Aventuras de un desmemoriado

Desde que me acuerdo he tenido mala memoria. Es muy ‘paila’ cuando estoy tratando de decirle a alguien “Ve, vos sos un incumplido” (puto-genio, caprichoso, cebo, aletoso, etc.) y me responde “¿Por qué? Dame un ejemplo”. ¿DAME UN EJEMPLO? Eso me mata de una. Con la esperanza de acordarme de alguito, empiezo a hacer EL RECONTRA-MEGA esfuerzo tratando de recordar alguno de los mil ejemplos que deben haber. Al final opto por dejarlo así hasta que por fin me acuerdo, mucho tiempo después obviamente, de algún episodio, pero “ya pa’ qué”.

Por desmemoriado he recibido comentarios varios. Por ejemplo, las típicas frases “este man tiene memoria de teflón….nada se le pega”, o el “Parce, tiene más memoria un pez” o los poco originales ñoño-apodos como “Memento” (buena película, mal apodo). Al principio me daba muchísima rabia pero tiempo después, tal como un miembro de Alcohólicos Anónimos, acepté mi situación y aprendí a convivir con ella. Ahora soy un Desmemoriado (no tan) Anónimo, con todo lo que eso implique. A veces almorzando con mi papá he tenido ganas de probar esas pastillas que él toma para su mala memoria, e incluso en estos días me dijo “no estaría mal que tomaras de esta medicina también”. Sería ‘la tapa’ que mi papá (que me lleva como mil años) y yo compartiéramos las pastas para la memoria.

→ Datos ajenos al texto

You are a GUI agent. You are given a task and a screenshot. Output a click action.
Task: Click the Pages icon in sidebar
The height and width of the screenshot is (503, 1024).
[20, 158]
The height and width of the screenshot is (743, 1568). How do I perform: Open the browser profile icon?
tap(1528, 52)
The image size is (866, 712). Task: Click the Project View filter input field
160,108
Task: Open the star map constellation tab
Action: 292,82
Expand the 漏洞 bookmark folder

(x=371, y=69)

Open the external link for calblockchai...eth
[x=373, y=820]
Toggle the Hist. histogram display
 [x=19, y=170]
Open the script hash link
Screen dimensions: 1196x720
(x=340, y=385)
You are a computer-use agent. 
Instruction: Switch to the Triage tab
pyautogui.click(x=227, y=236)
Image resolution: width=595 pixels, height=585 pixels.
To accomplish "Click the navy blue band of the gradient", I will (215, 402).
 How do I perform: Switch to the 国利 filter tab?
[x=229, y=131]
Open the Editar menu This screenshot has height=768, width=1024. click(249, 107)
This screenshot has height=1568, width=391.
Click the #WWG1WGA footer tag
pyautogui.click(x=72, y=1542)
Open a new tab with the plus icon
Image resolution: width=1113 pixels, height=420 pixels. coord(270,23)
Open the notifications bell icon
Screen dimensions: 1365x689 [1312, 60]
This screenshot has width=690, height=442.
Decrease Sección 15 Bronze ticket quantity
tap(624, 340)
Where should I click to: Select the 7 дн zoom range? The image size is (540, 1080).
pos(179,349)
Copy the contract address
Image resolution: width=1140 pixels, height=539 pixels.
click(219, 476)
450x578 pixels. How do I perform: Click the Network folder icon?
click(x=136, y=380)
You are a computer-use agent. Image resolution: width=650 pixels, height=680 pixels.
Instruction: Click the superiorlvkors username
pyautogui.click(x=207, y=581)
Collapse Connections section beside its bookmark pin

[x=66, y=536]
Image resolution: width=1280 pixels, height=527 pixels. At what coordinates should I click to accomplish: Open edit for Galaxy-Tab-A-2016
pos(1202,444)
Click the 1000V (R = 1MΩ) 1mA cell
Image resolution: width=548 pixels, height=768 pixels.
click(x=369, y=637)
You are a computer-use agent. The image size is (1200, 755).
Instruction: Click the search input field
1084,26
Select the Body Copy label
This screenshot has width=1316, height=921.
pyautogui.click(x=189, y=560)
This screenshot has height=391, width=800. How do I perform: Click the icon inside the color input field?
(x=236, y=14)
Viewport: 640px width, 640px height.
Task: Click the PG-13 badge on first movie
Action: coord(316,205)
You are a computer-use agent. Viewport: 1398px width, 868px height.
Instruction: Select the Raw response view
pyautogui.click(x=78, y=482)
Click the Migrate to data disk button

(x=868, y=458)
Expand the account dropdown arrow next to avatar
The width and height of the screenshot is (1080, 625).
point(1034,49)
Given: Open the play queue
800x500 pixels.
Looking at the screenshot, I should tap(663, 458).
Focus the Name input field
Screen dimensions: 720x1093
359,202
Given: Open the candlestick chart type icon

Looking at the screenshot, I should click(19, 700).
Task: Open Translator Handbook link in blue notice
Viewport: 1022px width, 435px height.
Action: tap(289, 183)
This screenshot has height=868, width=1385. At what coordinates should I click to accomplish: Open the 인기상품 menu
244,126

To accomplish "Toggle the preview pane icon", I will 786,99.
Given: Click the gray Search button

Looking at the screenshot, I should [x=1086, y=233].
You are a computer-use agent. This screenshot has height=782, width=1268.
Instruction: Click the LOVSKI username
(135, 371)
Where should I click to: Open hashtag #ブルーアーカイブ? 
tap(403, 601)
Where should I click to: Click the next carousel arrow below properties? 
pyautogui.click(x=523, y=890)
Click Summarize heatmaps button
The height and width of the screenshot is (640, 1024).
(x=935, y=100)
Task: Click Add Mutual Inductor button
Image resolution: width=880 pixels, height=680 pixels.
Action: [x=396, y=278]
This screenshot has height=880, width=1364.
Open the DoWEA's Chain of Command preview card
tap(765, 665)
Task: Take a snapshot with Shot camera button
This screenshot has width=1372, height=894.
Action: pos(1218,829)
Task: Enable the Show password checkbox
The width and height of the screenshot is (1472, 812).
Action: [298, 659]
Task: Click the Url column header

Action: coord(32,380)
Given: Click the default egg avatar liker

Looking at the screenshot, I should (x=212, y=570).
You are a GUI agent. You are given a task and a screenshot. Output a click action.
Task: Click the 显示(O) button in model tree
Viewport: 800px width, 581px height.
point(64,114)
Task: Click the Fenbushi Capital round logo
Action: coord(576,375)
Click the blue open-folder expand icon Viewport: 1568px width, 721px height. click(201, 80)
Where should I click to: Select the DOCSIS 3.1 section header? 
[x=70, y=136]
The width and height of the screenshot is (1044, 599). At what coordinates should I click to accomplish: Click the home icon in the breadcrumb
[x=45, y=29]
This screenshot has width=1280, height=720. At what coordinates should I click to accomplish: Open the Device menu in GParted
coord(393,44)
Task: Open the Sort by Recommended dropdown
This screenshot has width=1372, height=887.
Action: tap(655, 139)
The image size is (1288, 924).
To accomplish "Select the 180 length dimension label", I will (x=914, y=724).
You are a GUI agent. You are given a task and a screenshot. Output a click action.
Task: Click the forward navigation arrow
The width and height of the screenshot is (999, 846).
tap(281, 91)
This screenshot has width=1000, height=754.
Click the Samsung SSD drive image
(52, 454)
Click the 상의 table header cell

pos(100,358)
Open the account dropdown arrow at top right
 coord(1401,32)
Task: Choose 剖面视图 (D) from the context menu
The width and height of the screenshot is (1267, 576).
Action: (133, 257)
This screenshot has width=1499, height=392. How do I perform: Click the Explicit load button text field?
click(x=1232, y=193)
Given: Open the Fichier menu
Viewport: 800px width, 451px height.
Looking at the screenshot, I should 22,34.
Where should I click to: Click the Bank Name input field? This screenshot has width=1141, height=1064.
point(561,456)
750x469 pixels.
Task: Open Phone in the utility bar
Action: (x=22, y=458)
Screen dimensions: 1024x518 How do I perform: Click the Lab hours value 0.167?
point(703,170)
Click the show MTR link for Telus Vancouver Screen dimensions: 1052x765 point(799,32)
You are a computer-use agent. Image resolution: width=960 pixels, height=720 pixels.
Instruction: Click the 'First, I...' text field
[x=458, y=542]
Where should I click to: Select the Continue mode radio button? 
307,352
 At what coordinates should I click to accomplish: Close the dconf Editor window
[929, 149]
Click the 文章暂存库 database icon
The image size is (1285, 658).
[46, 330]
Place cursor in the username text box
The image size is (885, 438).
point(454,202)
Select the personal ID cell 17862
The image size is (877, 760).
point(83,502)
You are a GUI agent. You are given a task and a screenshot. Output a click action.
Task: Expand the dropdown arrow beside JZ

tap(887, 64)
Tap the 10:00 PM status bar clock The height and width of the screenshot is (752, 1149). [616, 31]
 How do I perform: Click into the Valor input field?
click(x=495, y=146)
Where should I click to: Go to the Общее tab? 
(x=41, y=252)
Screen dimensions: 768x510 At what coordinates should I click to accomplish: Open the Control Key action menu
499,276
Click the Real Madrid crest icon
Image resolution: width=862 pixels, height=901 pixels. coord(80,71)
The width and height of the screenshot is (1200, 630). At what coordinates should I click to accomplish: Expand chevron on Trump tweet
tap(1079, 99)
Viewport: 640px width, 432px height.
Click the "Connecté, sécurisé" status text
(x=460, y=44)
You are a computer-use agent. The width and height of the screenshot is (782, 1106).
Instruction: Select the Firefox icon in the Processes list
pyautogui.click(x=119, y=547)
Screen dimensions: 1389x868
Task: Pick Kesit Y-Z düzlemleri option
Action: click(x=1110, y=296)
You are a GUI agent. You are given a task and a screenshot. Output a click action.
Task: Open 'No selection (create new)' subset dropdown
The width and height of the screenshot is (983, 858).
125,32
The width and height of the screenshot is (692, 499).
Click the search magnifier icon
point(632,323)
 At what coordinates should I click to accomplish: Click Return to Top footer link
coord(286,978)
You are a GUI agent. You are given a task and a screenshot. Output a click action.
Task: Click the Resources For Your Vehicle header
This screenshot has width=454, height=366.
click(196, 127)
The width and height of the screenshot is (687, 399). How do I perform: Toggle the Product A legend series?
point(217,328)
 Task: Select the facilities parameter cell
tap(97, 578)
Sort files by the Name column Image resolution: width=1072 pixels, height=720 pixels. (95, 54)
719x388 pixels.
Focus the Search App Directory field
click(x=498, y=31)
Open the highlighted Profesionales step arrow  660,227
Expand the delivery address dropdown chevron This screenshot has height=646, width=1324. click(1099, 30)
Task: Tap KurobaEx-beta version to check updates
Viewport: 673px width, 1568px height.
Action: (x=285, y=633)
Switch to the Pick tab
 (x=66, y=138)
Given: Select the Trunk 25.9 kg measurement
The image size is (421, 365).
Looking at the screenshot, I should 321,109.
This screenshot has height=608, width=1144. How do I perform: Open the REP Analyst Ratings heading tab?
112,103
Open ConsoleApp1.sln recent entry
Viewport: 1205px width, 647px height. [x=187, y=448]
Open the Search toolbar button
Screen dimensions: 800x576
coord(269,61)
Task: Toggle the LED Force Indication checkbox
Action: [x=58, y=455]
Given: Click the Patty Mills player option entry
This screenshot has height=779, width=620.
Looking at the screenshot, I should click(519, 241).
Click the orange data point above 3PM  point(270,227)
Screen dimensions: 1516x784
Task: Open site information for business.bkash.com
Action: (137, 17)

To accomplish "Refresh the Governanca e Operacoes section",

El mejor reflejo de mi baja capacidad de recordación es mi escritorio, el de madera y el del computador. Son horribles; el primero es lleno de papelitos con anotaciones por todo lado, lapiceros, microchips, que paradójicamente son memorias (la Flash, la RAM y la EPPROM), cables, pinzas, pela-cables y hasta el mismo escritorio está rayado en su superficie con ideas, números telefónicos, fechas y dibujos muy feos. El escritorio del PC (o Desktop, para sonar más play) es peor. Contiene archivos bajados de Internet que supuestamente “acomodo más tarde en su respectiva carpeta” pero mentiras, eso no va a pasar. También hay fotos, enlaces, documentos de la tesis, archivos de texto con recordatorios, conversaciones de Messenger y accesos directos a iTunes, Solitario y Paint. Hace rato que no cambio la foto del fondo de escritorio porque para qué si no se ve. El PC que uso en la Universidad para la tesis es, en apariencia, más descongestionado pero porque mi compañero de tesis se ha encargado de –cada que el escritorio está podrido de lo lleno- acomodarme mi desorden en unas carpetas llamadas “Organizar Daniel”. Ya voy por la versión “Organizar Daniel 4”.

Pero no todo es malo. En las múltiples sesiones de “cerveza charlada” con los parceros nunca falta el tema de favoritos: libro, cantante, película, cerveza, etc. Qué bueno es, por fin, poder recordar con agrado que me encanta Cien años de soledad, que Charly García me enloquece, que amo 2046 y que disfruto como enano alcohólico de la Poker. Mejor aun es cuando hay cosas muy específicas que no recuerdo con precisión pero sé que me han hecho sentir muy bien. Afortunadamente no olvido el camino para llegar nuevamente a esas cosas específicas y puedo volverlas a vivir –gracias a la mala memoria- como si fuera la primera vez: Las estirpes condenadas a cien años de soledad, el genio argentino que nos regaló el mejor rock en español, los rastros de las lágrimas y un delicado y refrescante sorbo frío en una tarde caleña.
Ahora que he aprendido a vivir recordando muy pocas cosas no me parece tan malo, muchas veces es más relajado: me sorprendo fácil, soy más curioso y recuerdo lo que de verdad vale la pena recordar, lo verdaderamente esencial. Aclaro que eso no incluye fechas de cumpleaños, para eso sí soy un desastre.

Había pensado un final bacanísimo pero me paré a comer y perdí; ya no me acuerdo. Debí haberlo anotado en algún papelito pero el hambre no me dio tiempo. La historia de mi vida.